Kevin:
- Accomplishment #1 description & result
- This week I mainly focused on noise reduction. I was able to start using a noise reduction method similar to the algorithm used by Audacity. The technique is called spectral noise gating. Essentially, a clip of pure noise is given to the algorithm to analyze. The FFT is taken in windows and then the algorithm tries to reduce similar patterns in the main audio clip.
- This method of filtering is great for removing stationary noise. Stationary noise are sounds that remain relatively constant, like hums, hisses, or even more complicated sounds that remain throughout the clip. However, it is not able to cope well with non-stationary noises such as voices, or sporadic chirps.
- We collected a small sample of noisy data to test on. There are several voices in the background as well as some generic coffee shop sounds. For the reasons described above, the noise was suppressed, especially background hums and some general chatter, but the voices were mostly intact. As a result we has quite a few false positives for keystroke detection.
- For the test, I first ran our keystroke detection algorithm with high sensitivity on the clip with a simple bandpass filter. I then extracted the noise by taking randomly about ⅓ of the samples between detected keystrokes. I then used the spectral noise gating algorithm and applied this to the bandpass filtered audio clip. I re-ran the keystroke detection with lower sensitivity to reduce false-positives.
- The result was that the noise was suppressed but of course not completely gone, especially the voices. The main goal is to see if this filtering can help us more accurately separate keystrokes. I sent the filtered data to James to see what kind of difference he can see in the features collected.
- We would like to be able to remove more noise, however, the voices and other non-stationary sources of noise are very complicated to remove. Some people have had great success in doing so with deep learning model however those are trained to pick out everything except human voice. Training our own model would not be feasible at the moment.
- Upcoming work #1 description & expectation
- This week I will continue to refine and study the effects of noise filtering. I will need to collect more data to help further tune the filtering process.
- I will also be research removing non-stationary noise with the use of multiple microphones. I may be able to have some modest success with the added data of a second microphone to determine what is noise and what is a keystroke.
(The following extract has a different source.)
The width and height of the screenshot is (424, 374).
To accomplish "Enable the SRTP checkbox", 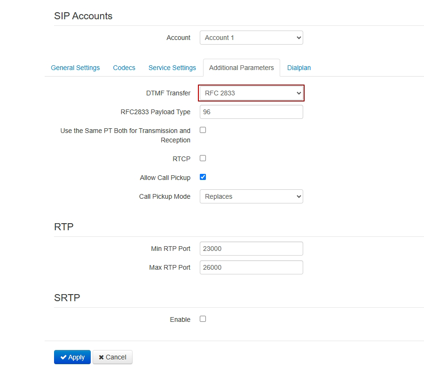I will coord(203,319).
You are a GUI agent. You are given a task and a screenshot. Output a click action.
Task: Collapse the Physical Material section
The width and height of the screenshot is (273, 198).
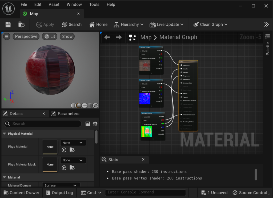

- Lastly, I will begin planning our final revision of the PCB. We are aiming for a smaller package size without as many pinouts.
James:
- Accomplishment #1 description & result
- In order to collect TDoA data, I made changes to the server to allow connections from multiple sensor boards. Upon connecting, each board is assigned a unique ID, and the timestamp of the connection is recorded. This will allow us to align the beginning of the recorded data in order to perform TDoA analysis.
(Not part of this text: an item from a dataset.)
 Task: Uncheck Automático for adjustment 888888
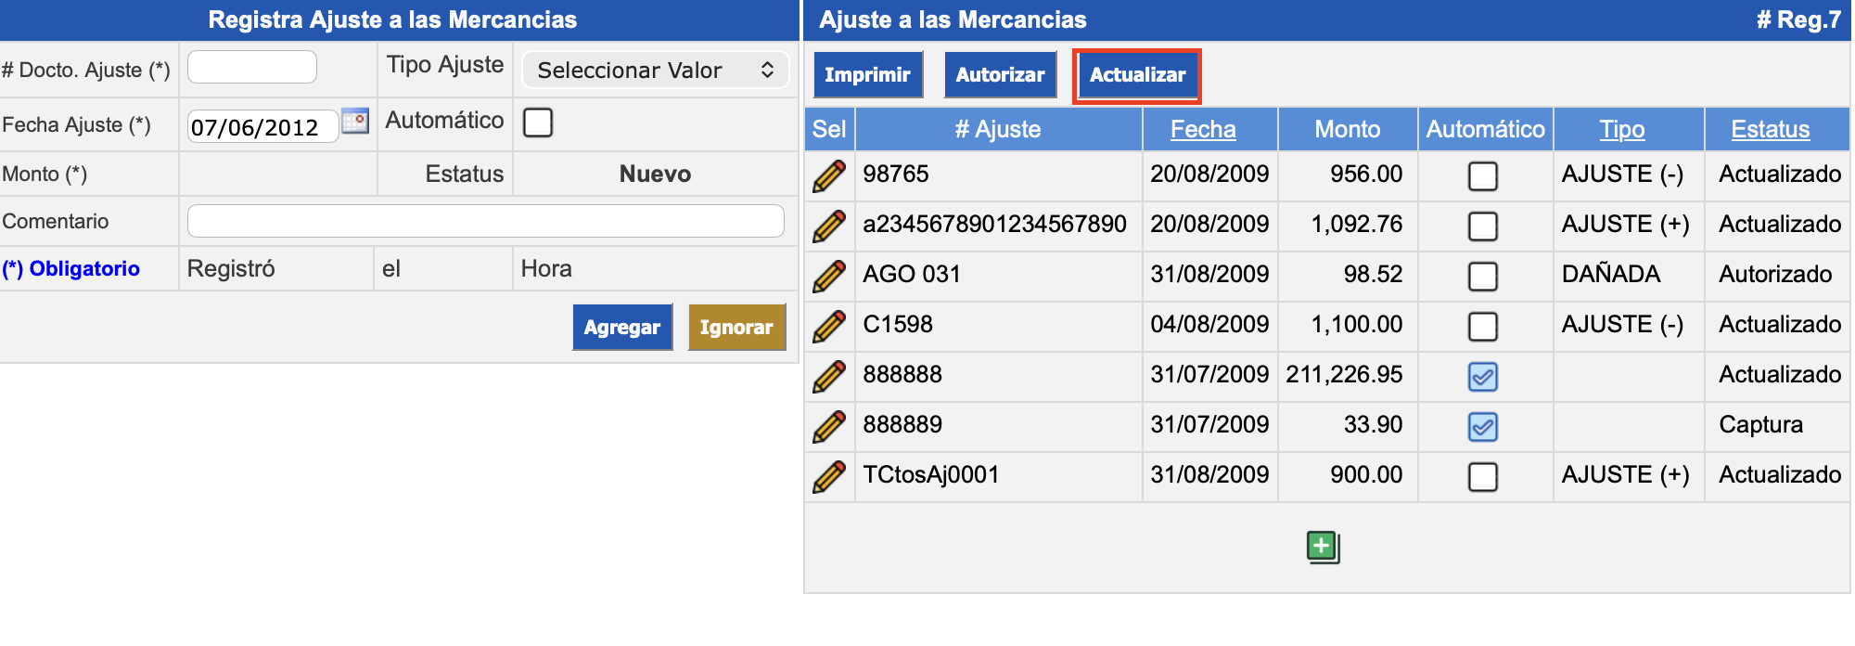click(1483, 376)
- Along with Ronit, we worked on collecting noisy data in order to help improve our noise reduction scheme.
- Upcoming work #1 description & expectation
- Using the three working boards we currently have, I will begin collecting keystroke recordings with TDoA data next week. I will then be able to perform TDoA analysis using the code written earlier in the semester using gunshot data. I will attempt to recluster the data with the TDoA as an additional feature.
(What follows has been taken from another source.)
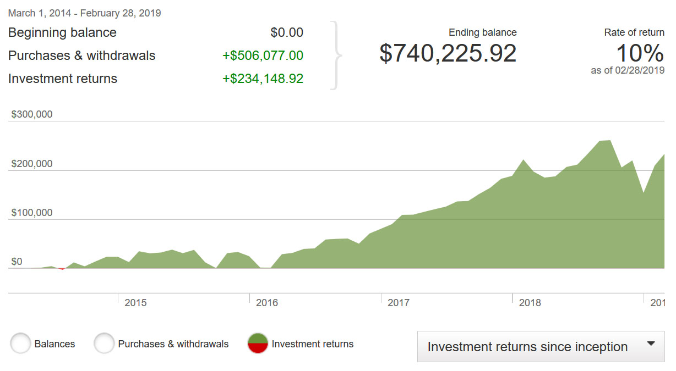Viewport: 676px width, 371px height.
Task: Click the Beginning balance label
Action: (62, 32)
- The board is responsible for ending the connection and allowing the server to write the data out to a .wav file. This is currently handled by resetting the board manually. In order to allow the board to automatically power down and sleep in the absence of noise, we are currently planning on utilizing the Vesper wakeup microphone to kick a watchdog timer. Ronit has already begun working on this portion of the system.
Ronit:
- Accomplishment #1 description & result
- We narrowed down our trouble with our machine learning to having non-representative data. Our previous data was collected improperly.
- Additionally, we were not performing enough noise reduction.
- I worked with James to collect some noisy data for Kevin to test the new noise reduction technique
- In parallel, I got the ESP32 to work with the wakeup microphone.
- Now when there is no background noise, the wakeup microphone is switched on and the processor goes into deep sleep. The oscillator, execution units and sram are clock gated and consume no energy.
- When there is noise in the environment detected above a preset threshold, an interrupt is generated that brings the processor out of deep sleep to resume its normal actions.
- We will order a power analyser next week to measure more accurately how much power is saved, but preliminary experiments using the oscilloscope show that the power savings is around 20%.
- We now need to modify the network stack to recognize when the processor is in deep sleep mode.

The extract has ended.